I stepped into a dark booth, where one could hardly move for old rubbish. The curio-dealer, a tall thin old man, who surely from my German detected the foreigner, and perhaps even suspected something English, mentioned an exorbitant price; it was, he explained, one of those genuine pictures, which now grew more and more scarce, very likely a Mengs. I soon disillusioned him, and bought the picture, certainly for a good deal more than it was worth.
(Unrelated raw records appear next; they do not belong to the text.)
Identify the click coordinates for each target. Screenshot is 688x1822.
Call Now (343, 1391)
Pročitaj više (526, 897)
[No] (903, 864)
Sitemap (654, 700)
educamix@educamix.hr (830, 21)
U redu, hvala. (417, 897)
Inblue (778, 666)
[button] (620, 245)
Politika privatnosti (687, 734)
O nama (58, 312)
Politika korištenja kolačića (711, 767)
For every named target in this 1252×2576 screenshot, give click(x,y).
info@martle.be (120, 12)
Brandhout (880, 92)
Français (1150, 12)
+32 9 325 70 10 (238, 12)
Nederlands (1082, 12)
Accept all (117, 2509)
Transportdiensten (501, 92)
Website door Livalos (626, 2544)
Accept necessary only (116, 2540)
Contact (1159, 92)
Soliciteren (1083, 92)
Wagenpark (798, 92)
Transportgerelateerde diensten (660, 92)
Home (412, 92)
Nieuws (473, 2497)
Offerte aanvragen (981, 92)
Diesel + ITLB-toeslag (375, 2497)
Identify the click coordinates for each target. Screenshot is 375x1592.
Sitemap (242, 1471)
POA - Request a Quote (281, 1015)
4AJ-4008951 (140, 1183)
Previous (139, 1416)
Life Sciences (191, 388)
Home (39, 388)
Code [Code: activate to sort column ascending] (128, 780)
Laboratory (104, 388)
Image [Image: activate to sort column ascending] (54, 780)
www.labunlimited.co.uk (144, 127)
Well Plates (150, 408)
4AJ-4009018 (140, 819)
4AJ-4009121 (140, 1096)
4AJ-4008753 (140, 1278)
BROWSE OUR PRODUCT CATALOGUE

In Grosser Garten, I did not care to walk with a big parcel under my arm, but I needed exercise, and strolled about down the Johannes' street. Of course I had not bought the picture in order to possess it, but only because it was to me an intolerable thought that it should hang there "in the stocks," and later on in a stranger's house—as a Mengs!

I thought I would take it home and burn it.

But, as I found myself facing the Albert Bridge, I was struck suddenly by the thought: "Why not throw it into the Elbe?" Then I should avoid opening it, and seeing it again.

There were only a few people on the bridge. I went out to the parapet of the middle pillar, towards the stream; it was still somewhat high water. Quickly I looked round; there was nobody near. Then I let go the picture. It disappeared under the water, and I heard it crush against the ice-break of the pillar.

Depressed in spirit, I went home.

On my table lay a letter from the Professor.

Minna had died that morning, quite unexpectedly, from apoplexy of the heart.